Along an interstate exit in Helena, Scott Brooke saw two men holding signs reading “homeless veteran.” He pulled over to visit with them.
One had served in Vietnam, and the other during the Reagan years of the Cold War.
Scott explained to the men where they could find a shower and a hot meal on their trek to Missoula. And, thanks to the American Red Cross and Red Cross donors, partners and volunteers, Scott also had comfort kits to offer the veterans.
“I told them, ‘This is to help you get along,’” he said. “They were appreciative.”
The comfort kits, which also go to families after an emergency such as a house fire or natural disaster, contain personal hygiene items such as toothpaste and a toothbrush, soap, shampoo and shaving gel. They may be the first small step back to recovery for someone who has lost everything, or they may be a comfort for a homeless veteran.
“I think these supplies are great. They’re basic needs, essentials,” Scott said. “It’s an expense they have but can’t meet. This is a kit that’s a needed thing to get back on track and develop good habits.”
Scott works with homeless veterans as part of Volunteers of America, and he keeps several comfort kits in his car so if he sees a veteran on the side of the road, he has something to hand to them.
“I’ve been doing this for a decade, and I don’t give out cash,” he said. “At least I had something to help with.”
Scott also shared boxes of comfort kits with the homeless vets health care program at Fort Harrison in Helena, local posts of the VFW and the American Legion, God’s Love Shelter, and Helena’s Got Your 6, a new charity supporting veterans.

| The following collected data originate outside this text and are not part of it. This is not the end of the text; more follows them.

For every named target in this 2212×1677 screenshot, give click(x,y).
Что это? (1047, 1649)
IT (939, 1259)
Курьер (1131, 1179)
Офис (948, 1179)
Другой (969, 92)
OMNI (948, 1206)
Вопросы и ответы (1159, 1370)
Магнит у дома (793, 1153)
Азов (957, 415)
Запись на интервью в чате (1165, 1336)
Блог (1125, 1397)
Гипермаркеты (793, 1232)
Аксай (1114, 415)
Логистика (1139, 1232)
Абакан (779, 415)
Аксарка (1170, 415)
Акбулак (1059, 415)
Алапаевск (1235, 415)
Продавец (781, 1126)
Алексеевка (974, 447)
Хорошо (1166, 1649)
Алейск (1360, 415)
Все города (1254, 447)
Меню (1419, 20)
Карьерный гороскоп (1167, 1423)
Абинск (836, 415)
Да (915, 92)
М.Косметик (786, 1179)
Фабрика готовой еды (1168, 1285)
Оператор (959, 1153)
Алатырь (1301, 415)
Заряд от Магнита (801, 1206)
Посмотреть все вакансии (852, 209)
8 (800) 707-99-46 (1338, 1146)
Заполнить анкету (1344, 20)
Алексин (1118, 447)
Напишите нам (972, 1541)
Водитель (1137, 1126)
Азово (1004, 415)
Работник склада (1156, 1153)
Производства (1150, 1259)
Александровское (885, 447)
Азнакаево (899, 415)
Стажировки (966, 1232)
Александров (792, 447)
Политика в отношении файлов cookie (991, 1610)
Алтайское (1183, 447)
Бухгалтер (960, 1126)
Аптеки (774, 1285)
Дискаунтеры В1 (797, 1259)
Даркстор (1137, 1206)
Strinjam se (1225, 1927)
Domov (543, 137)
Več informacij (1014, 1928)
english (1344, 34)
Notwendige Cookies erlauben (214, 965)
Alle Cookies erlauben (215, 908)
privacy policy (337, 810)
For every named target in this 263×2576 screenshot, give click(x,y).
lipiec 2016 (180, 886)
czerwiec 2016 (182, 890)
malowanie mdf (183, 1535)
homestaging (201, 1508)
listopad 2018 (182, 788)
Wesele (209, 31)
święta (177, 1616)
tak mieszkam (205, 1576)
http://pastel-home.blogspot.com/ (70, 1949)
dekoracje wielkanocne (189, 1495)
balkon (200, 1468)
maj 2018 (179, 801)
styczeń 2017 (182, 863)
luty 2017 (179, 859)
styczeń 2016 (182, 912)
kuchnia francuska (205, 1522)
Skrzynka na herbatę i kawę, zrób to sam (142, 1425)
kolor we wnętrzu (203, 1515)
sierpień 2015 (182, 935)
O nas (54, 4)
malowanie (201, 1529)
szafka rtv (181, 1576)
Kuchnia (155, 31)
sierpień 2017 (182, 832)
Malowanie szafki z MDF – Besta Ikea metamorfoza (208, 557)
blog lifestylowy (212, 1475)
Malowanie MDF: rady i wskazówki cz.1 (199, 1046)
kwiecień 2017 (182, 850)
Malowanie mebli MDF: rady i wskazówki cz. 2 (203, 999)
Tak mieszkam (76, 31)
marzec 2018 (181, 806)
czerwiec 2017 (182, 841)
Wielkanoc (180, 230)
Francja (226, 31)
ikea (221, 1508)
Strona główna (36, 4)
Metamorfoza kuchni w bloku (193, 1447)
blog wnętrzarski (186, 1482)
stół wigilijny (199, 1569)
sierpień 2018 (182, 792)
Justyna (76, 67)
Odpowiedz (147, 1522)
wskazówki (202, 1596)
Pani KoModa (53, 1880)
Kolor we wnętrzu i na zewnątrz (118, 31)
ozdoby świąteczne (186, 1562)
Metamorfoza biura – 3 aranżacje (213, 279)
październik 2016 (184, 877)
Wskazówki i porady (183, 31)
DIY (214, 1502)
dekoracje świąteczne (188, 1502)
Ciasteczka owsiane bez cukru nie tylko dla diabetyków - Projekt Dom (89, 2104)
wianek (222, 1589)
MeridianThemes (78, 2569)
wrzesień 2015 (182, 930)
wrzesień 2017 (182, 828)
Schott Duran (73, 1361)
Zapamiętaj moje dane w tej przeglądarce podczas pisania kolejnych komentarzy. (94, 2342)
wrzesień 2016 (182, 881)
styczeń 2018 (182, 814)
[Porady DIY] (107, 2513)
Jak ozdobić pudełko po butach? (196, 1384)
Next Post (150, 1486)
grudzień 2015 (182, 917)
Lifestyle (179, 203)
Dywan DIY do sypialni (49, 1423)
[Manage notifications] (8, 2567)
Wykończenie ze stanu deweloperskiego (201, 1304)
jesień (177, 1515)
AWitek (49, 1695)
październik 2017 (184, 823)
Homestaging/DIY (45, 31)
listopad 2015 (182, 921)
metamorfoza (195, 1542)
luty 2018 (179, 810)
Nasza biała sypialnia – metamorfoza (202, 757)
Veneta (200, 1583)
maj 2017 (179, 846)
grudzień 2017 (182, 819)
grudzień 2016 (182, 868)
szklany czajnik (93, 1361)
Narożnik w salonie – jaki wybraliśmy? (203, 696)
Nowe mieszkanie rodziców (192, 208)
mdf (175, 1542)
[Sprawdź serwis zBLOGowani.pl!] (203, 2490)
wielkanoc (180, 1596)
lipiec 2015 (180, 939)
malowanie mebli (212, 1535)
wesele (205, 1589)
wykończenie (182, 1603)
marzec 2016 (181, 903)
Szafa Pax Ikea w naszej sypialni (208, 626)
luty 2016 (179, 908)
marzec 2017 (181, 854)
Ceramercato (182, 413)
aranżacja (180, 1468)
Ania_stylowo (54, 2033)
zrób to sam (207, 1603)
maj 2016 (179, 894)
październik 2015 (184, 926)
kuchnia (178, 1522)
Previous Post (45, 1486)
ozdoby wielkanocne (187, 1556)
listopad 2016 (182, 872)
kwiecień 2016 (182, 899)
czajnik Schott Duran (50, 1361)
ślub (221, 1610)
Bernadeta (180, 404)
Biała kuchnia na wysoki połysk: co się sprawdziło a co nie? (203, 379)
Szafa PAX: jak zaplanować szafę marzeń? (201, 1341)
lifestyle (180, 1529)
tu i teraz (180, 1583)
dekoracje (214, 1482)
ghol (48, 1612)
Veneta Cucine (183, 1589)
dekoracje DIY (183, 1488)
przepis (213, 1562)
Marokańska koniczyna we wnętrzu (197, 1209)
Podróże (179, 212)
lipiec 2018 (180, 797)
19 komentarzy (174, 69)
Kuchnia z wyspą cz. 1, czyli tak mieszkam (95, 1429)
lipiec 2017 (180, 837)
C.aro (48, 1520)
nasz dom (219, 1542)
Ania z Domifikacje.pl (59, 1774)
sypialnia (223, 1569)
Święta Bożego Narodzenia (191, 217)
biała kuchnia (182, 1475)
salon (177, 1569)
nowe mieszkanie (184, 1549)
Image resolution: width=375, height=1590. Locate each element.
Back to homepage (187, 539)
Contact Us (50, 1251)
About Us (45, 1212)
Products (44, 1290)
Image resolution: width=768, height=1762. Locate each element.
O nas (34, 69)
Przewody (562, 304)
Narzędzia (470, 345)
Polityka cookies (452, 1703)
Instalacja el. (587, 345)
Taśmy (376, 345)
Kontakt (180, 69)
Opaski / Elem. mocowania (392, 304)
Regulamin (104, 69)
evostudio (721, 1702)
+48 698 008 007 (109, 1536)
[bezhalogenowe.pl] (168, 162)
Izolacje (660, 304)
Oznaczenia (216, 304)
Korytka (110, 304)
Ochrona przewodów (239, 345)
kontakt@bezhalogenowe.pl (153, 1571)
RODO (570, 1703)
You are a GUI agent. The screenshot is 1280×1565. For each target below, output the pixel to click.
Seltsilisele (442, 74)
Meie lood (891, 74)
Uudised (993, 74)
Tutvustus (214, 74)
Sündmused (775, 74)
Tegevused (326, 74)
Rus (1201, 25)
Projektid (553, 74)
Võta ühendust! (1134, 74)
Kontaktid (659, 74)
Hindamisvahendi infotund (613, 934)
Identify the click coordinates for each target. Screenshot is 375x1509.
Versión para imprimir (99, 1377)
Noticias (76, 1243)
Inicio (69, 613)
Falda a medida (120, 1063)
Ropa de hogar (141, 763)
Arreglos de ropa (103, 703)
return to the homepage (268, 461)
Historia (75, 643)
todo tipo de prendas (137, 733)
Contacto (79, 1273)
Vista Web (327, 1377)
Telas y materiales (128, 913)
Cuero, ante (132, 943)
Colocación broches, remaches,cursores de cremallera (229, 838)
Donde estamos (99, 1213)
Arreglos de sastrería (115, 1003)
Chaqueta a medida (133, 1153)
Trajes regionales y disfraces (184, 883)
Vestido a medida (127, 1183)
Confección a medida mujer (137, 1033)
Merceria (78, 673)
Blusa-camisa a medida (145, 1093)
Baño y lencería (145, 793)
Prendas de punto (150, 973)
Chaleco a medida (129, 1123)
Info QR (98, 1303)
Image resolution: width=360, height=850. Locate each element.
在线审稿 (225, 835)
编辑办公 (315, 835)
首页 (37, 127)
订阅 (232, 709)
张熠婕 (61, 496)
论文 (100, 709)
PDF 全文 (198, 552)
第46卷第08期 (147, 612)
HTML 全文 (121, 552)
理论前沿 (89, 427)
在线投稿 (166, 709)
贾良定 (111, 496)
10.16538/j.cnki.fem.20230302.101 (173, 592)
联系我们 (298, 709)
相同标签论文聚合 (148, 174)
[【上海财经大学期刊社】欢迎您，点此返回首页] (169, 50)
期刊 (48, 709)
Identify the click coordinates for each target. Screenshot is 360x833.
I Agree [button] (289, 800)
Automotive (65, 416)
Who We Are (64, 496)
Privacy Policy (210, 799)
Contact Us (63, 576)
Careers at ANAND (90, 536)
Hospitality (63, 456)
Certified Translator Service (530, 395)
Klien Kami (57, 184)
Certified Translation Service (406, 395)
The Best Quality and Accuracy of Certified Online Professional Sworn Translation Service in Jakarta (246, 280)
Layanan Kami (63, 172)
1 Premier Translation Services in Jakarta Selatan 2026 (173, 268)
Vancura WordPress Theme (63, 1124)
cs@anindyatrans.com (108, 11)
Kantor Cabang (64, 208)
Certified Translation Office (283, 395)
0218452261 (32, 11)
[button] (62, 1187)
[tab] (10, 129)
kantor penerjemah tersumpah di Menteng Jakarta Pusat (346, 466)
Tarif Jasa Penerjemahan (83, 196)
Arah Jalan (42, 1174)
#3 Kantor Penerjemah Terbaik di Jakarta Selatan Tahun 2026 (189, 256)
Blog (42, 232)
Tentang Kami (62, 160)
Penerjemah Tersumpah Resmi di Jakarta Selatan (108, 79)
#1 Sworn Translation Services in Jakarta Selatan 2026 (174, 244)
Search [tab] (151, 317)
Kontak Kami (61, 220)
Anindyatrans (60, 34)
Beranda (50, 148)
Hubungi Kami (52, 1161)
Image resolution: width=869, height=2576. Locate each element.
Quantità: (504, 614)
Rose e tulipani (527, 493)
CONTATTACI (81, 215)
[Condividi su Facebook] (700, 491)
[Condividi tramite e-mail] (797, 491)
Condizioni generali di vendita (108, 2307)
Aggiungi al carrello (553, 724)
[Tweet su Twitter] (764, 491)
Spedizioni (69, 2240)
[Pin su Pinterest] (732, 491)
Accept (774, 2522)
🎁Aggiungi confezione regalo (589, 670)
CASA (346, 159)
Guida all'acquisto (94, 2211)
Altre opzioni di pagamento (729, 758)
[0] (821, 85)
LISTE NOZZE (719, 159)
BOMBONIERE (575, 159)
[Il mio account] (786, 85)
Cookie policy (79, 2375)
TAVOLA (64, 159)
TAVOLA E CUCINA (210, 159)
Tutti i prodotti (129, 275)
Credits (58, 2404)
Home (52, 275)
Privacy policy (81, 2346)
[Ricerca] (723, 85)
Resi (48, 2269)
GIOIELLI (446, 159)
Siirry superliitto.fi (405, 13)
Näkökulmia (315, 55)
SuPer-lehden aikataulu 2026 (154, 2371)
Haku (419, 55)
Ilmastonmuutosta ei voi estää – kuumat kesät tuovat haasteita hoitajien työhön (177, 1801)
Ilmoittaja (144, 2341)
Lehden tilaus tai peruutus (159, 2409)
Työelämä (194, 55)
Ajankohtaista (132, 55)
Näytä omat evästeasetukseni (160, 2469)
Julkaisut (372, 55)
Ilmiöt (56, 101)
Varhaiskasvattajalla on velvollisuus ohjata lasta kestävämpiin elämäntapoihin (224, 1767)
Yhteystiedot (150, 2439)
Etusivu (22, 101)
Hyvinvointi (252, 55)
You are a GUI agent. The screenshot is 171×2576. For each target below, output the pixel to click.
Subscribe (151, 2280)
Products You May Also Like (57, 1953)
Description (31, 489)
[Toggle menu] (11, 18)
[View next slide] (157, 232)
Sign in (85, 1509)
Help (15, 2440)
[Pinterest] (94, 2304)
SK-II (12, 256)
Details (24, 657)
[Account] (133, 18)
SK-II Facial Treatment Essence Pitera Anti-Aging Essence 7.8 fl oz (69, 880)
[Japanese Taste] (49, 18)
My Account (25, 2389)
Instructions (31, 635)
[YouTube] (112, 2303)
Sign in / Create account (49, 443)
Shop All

Comfort kits built by AT&T employees in Boise during a Red Cross community day are being used across the region for homeless veterans, said Anthony Trimarco, regional Red Cross Service to the Armed Forces director.
As well as distributing kits to community partners, Red Cross volunteers give the kits to homeless veterans who come to the VA for stand-down events.
“It’s a good way for us to stay in touch with our homeless veteran population,” Anthony said. “They see we provide something tangible.”
A Boise VFW post that distributes packages to homeless veterans at Christmas partnered with the Red Cross to distribute comfort kits, too.
“This builds an enduring partnership, helps folks having a hard time at the holidays, and serves the community,” Anthony said.